But when the conversation turns to family, she leaps to life like a proud mama lion: Alexander is “very intelligent, very beautiful physically. He’s like an old soul. He’s 15 now, and soon he’s going to be driving and all that stuff. Last year he went away to boarding school in Colorado, which was great for him, but hard on me. My God, my baby. Do you know that I’ve been with him as a person longer than anyone I’ve known?”

If Alexander is the old soul, Dakota is the new spirit. “She’s into dance, gymnastics, very rhythmic.” Of the two, she seems more likely to follow in her mother’s footsteps, though Griffith has counseled her to finish her education “so she can have something to fall back on.” Again, she catches herself sounding like a mother and laughs.

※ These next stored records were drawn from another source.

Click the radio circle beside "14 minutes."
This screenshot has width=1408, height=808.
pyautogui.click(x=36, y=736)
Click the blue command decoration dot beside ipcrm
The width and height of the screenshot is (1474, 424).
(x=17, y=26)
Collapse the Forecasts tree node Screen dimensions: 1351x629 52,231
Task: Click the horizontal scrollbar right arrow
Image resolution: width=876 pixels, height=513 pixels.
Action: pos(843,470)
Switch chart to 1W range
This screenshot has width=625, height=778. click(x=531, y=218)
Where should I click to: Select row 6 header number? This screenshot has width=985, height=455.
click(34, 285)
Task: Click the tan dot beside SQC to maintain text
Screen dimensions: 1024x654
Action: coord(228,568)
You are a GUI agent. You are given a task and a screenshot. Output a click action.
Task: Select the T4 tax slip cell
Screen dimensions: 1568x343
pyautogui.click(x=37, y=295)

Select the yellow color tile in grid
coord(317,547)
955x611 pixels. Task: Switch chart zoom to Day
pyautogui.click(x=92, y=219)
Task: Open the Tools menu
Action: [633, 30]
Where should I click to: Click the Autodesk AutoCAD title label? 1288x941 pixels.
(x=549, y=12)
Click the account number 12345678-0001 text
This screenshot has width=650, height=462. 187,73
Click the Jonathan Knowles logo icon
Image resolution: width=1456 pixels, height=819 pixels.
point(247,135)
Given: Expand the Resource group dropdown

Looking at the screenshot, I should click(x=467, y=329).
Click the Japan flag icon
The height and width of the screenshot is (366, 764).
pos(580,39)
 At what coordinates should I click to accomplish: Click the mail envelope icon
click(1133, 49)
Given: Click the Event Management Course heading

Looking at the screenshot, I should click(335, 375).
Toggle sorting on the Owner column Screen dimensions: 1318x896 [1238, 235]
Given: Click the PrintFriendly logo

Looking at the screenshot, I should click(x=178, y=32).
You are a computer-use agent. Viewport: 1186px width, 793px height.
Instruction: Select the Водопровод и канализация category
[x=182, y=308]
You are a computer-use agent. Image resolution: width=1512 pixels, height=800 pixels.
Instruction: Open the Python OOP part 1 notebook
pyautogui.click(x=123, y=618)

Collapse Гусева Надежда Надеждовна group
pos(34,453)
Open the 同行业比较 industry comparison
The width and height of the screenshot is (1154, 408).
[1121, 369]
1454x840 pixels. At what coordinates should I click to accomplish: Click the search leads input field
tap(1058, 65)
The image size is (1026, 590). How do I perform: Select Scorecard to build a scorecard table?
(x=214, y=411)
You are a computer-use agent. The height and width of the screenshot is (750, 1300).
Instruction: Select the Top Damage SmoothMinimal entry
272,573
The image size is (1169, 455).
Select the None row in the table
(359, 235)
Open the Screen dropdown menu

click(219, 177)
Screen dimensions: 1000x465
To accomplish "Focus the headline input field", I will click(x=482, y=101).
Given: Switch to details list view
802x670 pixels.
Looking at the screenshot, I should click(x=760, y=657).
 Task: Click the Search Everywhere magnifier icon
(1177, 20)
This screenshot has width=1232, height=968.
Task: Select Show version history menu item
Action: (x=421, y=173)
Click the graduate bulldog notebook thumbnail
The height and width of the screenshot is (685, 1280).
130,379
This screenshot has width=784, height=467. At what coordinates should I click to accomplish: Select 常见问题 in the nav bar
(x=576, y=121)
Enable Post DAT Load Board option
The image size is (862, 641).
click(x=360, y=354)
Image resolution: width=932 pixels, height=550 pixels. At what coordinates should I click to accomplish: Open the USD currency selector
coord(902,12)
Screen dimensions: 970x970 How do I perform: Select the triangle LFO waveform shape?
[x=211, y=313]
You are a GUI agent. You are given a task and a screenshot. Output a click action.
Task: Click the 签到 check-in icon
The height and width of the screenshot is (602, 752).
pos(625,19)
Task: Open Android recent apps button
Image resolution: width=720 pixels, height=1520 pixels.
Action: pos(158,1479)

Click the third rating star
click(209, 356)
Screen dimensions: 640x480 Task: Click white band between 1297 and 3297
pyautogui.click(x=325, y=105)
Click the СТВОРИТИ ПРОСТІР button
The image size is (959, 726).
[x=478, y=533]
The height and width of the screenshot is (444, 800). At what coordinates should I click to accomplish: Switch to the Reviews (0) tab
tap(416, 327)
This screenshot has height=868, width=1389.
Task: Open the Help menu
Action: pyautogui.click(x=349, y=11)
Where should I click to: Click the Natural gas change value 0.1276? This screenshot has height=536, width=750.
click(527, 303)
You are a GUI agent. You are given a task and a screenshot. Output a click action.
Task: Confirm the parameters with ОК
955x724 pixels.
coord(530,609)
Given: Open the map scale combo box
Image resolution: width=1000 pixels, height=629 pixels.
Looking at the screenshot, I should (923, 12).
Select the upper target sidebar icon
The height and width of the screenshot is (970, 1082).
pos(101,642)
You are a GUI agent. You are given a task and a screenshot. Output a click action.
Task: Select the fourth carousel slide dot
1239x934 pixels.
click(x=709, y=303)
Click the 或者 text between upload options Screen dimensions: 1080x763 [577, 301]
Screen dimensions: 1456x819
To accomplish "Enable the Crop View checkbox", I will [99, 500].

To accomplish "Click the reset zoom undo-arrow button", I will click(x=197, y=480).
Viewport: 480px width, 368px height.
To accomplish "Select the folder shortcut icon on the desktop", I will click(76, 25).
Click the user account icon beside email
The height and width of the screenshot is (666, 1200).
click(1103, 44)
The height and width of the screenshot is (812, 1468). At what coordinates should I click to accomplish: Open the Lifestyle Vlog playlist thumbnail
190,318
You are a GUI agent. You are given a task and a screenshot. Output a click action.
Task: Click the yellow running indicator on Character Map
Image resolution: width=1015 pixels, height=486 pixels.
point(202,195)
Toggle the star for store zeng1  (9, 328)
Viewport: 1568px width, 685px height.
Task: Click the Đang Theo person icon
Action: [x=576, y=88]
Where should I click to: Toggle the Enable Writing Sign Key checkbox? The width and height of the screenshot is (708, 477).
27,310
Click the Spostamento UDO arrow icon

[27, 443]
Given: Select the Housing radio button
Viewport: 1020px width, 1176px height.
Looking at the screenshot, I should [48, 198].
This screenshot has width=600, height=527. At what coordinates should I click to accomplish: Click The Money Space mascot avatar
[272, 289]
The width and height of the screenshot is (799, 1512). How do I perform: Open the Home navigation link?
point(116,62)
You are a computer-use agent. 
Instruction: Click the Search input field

As for Stella, “every day she blows my mind. I’m so glad I had her when I was older. I have more patience now, more interest. When I had Alexander, I was only 27 and struggling to keep it all together. It was scary as hell. After three, it’s really easy. You know what to expect. You know they’re not going to break.” She intends to add to her brood, she says, at least one by natural childbirth and perhaps an adoption. Even One World Networks, of which she is co-founder and managing director, is merely a means for her to reach her goal of making $100 million so that she and her progeny will never have to worry about money.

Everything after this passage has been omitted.